* START *
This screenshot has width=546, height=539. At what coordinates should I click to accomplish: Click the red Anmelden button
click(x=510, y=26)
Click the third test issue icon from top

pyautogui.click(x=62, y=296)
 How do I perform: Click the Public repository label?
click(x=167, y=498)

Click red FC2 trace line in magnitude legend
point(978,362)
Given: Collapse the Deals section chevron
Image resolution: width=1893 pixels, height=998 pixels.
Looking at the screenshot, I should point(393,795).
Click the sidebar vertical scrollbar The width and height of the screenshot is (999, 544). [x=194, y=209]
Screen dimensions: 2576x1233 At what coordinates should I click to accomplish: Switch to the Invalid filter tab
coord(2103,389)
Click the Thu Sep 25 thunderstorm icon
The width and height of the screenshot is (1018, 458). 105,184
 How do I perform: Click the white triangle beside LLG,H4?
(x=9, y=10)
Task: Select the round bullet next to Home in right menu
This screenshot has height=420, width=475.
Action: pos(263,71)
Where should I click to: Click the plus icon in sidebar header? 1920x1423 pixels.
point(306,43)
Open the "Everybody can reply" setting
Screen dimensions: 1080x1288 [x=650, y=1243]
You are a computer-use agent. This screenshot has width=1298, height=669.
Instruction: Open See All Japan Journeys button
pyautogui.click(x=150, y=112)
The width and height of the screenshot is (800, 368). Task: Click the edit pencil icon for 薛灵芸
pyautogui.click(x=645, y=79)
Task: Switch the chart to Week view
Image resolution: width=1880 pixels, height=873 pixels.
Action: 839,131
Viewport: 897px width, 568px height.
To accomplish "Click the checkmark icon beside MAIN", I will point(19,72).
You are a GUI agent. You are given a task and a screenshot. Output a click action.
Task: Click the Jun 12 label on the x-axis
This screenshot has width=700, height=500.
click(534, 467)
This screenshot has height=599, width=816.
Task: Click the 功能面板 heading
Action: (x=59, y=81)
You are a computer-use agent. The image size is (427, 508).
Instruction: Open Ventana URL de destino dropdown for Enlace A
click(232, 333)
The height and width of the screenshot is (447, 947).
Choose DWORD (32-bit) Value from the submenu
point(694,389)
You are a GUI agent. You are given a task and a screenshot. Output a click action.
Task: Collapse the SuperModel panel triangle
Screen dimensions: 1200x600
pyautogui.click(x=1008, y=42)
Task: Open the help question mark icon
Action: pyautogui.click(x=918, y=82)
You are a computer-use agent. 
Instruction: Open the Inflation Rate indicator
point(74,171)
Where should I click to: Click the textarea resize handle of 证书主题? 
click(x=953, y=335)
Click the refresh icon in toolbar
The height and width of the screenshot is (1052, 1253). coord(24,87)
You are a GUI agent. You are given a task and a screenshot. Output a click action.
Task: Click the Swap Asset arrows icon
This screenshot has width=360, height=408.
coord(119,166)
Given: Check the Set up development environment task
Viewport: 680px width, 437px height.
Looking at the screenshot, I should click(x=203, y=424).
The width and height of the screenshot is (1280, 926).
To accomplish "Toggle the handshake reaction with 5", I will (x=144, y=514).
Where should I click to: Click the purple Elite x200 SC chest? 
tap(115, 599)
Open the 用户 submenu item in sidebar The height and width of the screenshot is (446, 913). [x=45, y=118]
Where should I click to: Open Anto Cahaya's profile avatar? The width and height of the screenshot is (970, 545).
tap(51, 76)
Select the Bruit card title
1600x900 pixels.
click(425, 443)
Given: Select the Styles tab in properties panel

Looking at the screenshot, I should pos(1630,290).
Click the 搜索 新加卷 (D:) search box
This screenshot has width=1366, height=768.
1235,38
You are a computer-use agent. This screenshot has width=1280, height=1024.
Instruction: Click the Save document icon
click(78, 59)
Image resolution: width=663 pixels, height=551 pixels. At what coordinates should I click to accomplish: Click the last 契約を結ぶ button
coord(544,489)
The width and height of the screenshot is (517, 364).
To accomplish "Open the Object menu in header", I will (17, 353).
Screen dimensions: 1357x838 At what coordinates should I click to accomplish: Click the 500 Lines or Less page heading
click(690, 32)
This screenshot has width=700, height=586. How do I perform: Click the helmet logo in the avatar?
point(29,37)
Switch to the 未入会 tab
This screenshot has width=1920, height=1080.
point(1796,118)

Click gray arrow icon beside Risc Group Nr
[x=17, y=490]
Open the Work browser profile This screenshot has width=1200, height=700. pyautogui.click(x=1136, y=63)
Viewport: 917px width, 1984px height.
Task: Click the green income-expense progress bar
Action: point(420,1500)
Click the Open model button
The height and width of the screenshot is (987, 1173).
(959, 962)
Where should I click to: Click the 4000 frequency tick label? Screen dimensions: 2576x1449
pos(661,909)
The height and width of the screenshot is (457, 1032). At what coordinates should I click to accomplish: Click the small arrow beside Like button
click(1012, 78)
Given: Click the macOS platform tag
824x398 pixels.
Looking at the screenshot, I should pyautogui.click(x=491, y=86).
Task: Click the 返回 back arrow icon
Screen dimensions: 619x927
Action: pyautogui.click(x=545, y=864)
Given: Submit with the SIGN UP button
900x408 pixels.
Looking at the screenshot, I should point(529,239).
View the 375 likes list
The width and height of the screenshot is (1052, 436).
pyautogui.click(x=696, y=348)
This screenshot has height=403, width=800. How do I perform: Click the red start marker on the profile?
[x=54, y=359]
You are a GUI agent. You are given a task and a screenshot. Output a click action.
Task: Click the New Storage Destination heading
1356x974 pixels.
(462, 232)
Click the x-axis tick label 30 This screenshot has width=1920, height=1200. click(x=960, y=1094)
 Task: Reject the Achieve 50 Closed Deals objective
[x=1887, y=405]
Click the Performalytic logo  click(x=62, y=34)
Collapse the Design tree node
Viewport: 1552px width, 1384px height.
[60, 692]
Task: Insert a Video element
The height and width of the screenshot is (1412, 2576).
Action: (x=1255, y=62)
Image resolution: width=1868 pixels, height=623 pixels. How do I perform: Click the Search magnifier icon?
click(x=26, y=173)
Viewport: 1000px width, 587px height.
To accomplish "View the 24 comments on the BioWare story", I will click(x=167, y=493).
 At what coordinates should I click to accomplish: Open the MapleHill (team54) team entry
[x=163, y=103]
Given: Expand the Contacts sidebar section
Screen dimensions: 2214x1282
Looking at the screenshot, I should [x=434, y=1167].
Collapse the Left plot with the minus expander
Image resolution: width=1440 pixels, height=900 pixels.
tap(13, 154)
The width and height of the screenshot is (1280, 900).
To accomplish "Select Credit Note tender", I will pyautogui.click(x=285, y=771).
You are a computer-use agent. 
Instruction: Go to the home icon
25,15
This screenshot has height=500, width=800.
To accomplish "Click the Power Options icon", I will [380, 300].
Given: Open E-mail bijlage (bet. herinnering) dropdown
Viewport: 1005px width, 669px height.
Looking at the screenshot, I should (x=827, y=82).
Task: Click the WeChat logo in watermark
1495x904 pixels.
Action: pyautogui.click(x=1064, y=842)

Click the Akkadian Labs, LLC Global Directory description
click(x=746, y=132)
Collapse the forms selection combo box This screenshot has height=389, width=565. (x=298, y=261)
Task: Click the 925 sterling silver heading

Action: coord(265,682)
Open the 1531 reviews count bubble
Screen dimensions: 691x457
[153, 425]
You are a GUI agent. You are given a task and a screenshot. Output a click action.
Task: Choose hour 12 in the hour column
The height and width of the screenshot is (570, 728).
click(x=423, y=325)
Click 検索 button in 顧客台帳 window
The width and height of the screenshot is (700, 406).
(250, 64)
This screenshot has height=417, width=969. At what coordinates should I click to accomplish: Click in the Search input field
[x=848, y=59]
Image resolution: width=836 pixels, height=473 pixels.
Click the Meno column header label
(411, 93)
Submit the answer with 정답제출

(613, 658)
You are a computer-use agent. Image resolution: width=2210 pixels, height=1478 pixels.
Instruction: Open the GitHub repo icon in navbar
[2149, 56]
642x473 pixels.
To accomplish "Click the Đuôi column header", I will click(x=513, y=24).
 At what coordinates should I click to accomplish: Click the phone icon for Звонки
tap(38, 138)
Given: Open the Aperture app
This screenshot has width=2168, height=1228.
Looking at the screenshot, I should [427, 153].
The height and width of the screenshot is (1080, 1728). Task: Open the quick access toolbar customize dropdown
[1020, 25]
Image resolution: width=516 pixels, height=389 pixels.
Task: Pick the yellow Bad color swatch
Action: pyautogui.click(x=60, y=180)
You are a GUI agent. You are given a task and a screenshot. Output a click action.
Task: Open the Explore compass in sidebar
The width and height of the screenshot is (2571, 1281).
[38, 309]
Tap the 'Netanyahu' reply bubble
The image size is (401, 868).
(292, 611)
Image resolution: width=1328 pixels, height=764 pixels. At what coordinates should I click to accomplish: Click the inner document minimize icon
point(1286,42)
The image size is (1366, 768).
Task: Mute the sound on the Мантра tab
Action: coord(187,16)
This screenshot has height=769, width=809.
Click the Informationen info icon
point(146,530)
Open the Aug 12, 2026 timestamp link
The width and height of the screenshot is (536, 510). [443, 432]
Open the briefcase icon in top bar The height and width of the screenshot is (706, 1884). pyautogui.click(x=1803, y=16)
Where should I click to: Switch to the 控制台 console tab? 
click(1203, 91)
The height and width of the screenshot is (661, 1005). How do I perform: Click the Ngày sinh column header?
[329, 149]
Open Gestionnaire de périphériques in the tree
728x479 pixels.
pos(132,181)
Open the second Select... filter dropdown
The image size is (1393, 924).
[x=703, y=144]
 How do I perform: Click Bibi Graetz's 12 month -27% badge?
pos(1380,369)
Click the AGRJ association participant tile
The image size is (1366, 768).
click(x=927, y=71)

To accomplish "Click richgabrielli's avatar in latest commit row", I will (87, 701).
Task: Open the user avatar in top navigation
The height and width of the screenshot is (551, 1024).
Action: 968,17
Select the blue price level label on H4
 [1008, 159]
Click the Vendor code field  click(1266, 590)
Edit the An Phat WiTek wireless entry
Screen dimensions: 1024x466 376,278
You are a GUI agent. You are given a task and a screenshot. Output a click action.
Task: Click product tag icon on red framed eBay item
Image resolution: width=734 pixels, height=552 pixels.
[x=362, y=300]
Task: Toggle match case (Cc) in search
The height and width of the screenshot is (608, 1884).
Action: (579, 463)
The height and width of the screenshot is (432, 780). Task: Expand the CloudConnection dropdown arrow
* END *
Please copy out the lines of the listing above, starting with the line that contains "The height and width of the screenshot is (661, 1005)." and going on through the line that contains "will (87, 701).".

[Reply to the task]
The height and width of the screenshot is (661, 1005). How do I perform: Click the Ngày sinh column header?
[329, 149]
Open Gestionnaire de périphériques in the tree
728x479 pixels.
pos(132,181)
Open the second Select... filter dropdown
The image size is (1393, 924).
[x=703, y=144]
 How do I perform: Click Bibi Graetz's 12 month -27% badge?
pos(1380,369)
Click the AGRJ association participant tile
The image size is (1366, 768).
click(x=927, y=71)

To accomplish "Click richgabrielli's avatar in latest commit row", I will (87, 701).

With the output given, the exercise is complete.